Document passage:
++++++++
This is a gorgeous story about a series of intricately-planned murders. It echoes the look of the tv series without being too tongue-in-cheek ( if one overlooks the giant electro-magnet, Batman calling a secretary “my dear ” and the Bat-Channel titles) The “eerie climax” heavily features Robin tracking down the criminal scientist “Doc” Hastings.  It’s superior to any of the  Fox-Moldoff stuff of the period, such as the “Outsider” serial.

There’s a two-page Bat-Trivia Quiz with cameos by Batwoman, Bat-Mite and Betty Kane/ Bat-Girl – a character unseen since long before the debut of Barbara Gordon. I get a sense that this unloved and derided Bat-Era is gradually being rehabilitated by 1975.

This was the second time I’d read this particular giant. Around 1980, it was part of the collection of my school friend Graham Sim, who moved from Hamilton to Dumfries in 1988. We subsequently lost touch . The only trace I can find of him on the internet is a reference to a company directorship- and even that was twenty years ago. I would like to think he might see this post.

Coming soon: The Dynamite Duo; the Joker’s Daughter; and in the late summer, Kull and the Barbarians.
++++++++
Data block:

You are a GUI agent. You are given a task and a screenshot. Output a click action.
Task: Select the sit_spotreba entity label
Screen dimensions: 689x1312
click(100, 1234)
++++++++
Set task 1:
According to the Batman post, which character tracks down the criminal scientist "Doc" Hastings in the climax?
Set task 2:
From the Batman post, set down the passage starting at "This was the" and ending at "see this post.".

Full response 1:
Robin

Full response 2:
This was the second time I’d read this particular giant. Around 1980, it was part of the collection of my school friend Graham Sim, who moved from Hamilton to Dumfries in 1988. We subsequently lost touch . The only trace I can find of him on the internet is a reference to a company directorship- and even that was twenty years ago. I would like to think he might see this post.